**What this task involves**
If a line of the records holds the word "arrow", copy it out.
**********
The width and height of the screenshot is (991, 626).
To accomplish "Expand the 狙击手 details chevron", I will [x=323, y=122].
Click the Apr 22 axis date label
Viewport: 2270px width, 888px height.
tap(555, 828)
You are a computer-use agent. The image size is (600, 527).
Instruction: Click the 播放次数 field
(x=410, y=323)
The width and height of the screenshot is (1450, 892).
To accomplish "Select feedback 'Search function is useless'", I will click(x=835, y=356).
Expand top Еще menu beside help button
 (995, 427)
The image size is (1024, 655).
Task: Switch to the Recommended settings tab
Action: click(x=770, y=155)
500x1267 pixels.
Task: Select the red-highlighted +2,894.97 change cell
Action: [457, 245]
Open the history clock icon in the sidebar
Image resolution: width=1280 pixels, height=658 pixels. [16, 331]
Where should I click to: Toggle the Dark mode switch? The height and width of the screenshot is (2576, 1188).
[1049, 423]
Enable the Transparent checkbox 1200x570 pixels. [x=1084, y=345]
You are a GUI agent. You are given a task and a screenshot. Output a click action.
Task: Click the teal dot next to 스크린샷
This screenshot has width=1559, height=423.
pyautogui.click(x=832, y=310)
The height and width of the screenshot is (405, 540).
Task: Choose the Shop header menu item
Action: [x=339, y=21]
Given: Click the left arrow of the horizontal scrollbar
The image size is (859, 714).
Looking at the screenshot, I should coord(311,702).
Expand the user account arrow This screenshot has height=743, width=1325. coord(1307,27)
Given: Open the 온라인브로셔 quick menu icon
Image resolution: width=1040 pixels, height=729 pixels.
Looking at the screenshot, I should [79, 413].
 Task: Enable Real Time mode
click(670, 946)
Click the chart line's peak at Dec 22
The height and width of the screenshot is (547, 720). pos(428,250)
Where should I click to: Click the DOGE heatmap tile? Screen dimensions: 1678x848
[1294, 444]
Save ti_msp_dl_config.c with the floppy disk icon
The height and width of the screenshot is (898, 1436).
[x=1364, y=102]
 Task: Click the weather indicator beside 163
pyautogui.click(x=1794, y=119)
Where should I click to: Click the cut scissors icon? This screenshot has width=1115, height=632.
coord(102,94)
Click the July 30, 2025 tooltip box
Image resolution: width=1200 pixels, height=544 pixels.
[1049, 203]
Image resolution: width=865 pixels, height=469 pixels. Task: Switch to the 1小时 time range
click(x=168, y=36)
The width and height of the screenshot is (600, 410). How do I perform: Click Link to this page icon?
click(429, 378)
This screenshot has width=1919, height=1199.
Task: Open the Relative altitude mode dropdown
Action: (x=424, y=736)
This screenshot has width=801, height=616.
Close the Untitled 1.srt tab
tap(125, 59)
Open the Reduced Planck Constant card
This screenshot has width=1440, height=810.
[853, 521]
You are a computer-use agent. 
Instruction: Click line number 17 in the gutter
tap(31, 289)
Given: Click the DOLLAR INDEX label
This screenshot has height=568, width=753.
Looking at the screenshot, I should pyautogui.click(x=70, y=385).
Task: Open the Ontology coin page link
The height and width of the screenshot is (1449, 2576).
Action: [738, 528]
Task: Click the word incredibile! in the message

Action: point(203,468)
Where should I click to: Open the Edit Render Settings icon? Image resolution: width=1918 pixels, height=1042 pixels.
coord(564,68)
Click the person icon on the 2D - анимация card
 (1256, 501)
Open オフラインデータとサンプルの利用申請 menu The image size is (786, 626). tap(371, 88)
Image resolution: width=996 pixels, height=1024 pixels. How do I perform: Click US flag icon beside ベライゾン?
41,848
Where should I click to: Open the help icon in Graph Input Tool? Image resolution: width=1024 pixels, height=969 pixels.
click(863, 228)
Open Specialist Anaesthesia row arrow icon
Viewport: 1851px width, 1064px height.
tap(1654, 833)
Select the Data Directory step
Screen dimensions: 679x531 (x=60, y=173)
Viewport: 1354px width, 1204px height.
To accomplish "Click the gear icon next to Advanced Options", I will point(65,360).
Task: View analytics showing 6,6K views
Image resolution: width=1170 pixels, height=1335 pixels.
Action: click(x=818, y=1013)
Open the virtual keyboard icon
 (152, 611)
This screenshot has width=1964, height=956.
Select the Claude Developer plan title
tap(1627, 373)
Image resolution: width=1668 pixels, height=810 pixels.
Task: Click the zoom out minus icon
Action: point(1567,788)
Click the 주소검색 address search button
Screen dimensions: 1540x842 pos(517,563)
**********
**Answer to the exercise**
Given: Click the left arrow of the horizontal scrollbar
Expand the user account arrow This screenshot has height=743, width=1325. coord(1307,27)
Open Specialist Anaesthesia row arrow icon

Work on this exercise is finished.